A stale biscuit was my dinner that evening. I remember it well, as it took much work to crack its stiff and hearty skin and pummel it into a chewable form. If you dared to hold the biscuit close enough to the raging oil drum fire of our discontent, you could soften the insides of the blessed biscuit and deliver warm goodness into your stomach.

You could still make a quick dollar or two by making yourself available to the privileged classes. A wealthy woman grounded in the oil industry might be inclined to offer a street urchin a small token of gratitude in exchange for helping her change a tire that had lost its air or even carrying her well deserved groceries into her warm and splendid home. A dollar or two sometimes made all the difference, especially during the holidays when a small bottle of cheap brandy would go a long way in restoring good cheer to a person's heart.

Old Master Crocker was our lord in those days. We were committed to his cruel and industrious service, and in exchange for our toils he would allow us to squat on his property and warm ourselves with grandiose oil drum fires. He had made nearly a billion quid from his furniture business and his plush, regal chairs and his impressively hewn bed frames were all the rage amongst the privileged classes. He owned most of the ten blocks on which we roamed for fear of wandering outside Old Master Crocker's lands and giving ourselves to the viscious and cruel lords who held other neighborhoods. The grand plan of privatization had led to the formation of lords who owned neighborhoods and multiple city blocks. For the most part they were out of the control of the government, as even our beloved and magnificent president would raise a toast to the government not interfering in the lives of its people.

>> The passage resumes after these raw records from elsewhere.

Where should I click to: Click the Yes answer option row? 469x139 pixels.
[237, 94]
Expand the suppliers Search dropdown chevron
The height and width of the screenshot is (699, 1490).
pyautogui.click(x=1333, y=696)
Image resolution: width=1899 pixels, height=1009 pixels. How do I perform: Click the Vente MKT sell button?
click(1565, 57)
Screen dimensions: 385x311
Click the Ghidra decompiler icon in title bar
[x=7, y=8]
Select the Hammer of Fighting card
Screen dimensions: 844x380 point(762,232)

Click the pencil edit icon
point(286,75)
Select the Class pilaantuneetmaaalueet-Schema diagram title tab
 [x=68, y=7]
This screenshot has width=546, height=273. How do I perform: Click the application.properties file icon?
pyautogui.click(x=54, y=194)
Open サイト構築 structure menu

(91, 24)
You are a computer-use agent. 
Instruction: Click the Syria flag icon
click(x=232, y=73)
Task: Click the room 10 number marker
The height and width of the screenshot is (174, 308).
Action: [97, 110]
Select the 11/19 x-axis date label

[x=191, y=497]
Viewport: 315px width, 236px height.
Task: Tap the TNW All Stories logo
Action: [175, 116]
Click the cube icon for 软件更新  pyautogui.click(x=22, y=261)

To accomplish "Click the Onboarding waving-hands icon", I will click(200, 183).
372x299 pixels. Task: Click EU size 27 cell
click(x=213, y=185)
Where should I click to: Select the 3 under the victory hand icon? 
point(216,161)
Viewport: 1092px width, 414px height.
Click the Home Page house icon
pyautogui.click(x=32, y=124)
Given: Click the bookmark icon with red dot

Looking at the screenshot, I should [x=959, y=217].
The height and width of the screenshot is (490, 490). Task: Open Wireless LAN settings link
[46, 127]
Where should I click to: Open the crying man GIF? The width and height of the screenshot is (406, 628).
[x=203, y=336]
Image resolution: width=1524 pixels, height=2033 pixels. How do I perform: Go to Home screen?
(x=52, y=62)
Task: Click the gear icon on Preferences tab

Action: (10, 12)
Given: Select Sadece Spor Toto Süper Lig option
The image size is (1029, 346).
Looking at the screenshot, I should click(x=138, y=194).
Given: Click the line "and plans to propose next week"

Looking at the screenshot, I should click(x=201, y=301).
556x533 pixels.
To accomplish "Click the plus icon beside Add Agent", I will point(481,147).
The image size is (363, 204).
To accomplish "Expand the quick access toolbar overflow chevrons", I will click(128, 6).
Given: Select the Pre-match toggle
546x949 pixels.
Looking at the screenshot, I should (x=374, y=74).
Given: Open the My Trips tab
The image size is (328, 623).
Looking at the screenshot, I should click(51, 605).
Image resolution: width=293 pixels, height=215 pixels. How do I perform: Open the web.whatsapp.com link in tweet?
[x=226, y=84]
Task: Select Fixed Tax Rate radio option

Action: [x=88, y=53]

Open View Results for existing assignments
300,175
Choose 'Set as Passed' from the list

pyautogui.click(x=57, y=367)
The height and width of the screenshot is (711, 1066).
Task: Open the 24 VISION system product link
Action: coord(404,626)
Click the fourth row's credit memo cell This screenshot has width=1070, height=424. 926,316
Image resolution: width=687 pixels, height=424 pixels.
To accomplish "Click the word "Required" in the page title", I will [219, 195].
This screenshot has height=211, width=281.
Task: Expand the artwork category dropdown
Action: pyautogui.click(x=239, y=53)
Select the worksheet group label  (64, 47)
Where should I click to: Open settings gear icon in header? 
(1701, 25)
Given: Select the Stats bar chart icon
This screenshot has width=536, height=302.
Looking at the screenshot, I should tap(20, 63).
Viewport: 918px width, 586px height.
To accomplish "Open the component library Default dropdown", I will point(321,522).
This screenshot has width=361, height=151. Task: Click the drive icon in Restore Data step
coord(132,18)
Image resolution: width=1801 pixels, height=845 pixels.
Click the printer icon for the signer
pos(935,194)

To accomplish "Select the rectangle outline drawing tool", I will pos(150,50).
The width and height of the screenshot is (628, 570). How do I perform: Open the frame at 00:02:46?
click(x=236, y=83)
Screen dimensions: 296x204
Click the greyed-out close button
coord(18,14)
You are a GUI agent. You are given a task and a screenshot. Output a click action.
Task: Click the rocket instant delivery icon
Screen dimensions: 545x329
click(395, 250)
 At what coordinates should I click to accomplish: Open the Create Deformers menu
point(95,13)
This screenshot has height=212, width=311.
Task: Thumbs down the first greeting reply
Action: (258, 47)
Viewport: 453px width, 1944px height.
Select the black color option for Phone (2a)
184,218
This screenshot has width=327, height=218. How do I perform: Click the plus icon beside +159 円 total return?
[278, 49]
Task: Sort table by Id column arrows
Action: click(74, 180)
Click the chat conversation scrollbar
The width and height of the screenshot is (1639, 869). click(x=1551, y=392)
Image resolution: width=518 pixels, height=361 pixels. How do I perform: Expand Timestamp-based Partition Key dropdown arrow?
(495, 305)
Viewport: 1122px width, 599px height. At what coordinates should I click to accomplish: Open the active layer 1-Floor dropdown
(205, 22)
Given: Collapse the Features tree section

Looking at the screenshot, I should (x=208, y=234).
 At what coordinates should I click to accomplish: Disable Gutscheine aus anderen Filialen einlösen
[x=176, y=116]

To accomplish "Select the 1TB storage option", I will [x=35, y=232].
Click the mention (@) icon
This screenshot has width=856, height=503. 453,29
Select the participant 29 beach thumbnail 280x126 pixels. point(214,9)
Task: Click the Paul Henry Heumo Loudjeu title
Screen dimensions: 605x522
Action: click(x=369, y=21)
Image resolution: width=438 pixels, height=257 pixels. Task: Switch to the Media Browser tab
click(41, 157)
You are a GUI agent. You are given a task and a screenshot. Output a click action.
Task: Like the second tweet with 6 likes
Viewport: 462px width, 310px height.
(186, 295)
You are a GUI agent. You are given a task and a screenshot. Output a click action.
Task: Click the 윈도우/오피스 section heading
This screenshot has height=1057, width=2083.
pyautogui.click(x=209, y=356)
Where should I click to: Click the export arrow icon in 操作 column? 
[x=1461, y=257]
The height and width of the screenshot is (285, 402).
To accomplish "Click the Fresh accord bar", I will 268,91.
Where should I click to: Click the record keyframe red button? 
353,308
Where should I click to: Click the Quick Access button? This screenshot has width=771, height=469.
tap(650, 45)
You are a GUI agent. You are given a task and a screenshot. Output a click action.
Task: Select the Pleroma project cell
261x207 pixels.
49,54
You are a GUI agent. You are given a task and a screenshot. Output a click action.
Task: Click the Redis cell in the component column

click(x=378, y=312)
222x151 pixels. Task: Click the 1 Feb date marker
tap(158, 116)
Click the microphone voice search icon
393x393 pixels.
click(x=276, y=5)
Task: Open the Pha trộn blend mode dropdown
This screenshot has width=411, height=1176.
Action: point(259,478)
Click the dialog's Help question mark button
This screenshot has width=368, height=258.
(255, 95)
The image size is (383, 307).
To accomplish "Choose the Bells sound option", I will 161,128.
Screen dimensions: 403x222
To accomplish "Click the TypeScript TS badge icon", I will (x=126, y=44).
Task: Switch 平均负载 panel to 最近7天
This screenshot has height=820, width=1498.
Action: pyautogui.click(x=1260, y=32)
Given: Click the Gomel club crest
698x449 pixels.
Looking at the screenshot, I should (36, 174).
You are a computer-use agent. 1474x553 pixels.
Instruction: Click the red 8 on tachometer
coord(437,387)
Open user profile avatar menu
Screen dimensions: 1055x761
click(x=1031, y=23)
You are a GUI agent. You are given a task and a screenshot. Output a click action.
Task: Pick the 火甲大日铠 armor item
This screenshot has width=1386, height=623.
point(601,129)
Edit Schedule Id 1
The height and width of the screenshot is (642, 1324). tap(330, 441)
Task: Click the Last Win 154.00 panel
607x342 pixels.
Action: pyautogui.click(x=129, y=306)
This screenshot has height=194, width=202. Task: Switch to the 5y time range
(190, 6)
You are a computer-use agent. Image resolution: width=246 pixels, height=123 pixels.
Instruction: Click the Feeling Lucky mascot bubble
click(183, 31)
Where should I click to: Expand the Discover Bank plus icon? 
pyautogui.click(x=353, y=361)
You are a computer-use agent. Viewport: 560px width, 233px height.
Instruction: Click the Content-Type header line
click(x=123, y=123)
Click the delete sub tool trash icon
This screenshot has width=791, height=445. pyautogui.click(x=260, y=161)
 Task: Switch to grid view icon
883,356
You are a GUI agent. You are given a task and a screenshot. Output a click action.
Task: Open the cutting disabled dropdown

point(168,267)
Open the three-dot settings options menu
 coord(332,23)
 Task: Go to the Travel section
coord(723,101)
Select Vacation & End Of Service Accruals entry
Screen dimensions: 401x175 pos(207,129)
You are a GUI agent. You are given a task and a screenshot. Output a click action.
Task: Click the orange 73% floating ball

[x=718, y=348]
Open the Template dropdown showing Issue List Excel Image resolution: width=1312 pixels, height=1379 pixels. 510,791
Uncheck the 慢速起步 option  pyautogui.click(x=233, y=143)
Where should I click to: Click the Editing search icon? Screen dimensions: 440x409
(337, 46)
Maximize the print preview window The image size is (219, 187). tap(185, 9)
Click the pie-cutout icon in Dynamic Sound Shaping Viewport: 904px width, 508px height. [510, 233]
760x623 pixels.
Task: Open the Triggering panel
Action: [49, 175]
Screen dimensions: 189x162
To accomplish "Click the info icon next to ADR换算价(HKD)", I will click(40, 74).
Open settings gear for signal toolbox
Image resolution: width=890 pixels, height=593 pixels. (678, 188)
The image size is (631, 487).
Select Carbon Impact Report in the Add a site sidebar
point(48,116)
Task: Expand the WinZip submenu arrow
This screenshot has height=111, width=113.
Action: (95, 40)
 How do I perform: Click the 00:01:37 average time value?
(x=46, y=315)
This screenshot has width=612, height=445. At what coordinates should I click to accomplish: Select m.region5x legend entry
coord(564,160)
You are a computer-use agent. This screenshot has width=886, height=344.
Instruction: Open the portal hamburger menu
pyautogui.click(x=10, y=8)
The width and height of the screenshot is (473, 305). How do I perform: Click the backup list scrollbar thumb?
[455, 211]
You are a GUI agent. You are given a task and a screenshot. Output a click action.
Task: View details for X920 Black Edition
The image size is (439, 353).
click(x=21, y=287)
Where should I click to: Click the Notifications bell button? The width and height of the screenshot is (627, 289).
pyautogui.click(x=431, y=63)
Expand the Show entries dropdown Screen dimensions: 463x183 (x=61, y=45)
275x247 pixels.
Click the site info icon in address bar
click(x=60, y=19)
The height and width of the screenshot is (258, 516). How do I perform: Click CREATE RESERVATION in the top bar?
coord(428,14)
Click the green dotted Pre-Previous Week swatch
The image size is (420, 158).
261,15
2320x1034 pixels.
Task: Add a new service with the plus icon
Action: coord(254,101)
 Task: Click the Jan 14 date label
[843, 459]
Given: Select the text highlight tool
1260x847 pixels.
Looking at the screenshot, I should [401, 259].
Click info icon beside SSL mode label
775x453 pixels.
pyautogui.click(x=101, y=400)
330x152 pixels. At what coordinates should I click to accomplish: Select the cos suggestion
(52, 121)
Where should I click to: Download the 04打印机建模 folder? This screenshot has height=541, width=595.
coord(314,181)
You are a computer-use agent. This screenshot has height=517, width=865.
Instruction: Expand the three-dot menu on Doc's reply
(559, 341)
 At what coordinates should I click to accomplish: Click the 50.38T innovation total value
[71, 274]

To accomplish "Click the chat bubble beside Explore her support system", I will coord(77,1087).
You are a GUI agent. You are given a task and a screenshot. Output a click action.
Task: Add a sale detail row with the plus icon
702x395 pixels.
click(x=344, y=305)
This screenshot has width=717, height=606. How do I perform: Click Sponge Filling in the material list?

He was widely regarded as a benevolent and caring overlord, but Old Master Crocker had a sadistic side that was not easily satiated. Seldom was it spoken of above the most hushed and guarded tones, but many a lad in our company had given his sister to Old Master Crocker for five dollars and a pint of rancid, flat ale. What he would do with the bleary-eyed lasses that were passed to him was mostly unknown, for he always cut out their tongues and refused to allow them to learn how to read or write. Education, he would say, is for those who have made their way in life, not for those who cannot rise above the rabble. Sometimes, at night, he would come to us and stand with us by the oil drum fires and read to us.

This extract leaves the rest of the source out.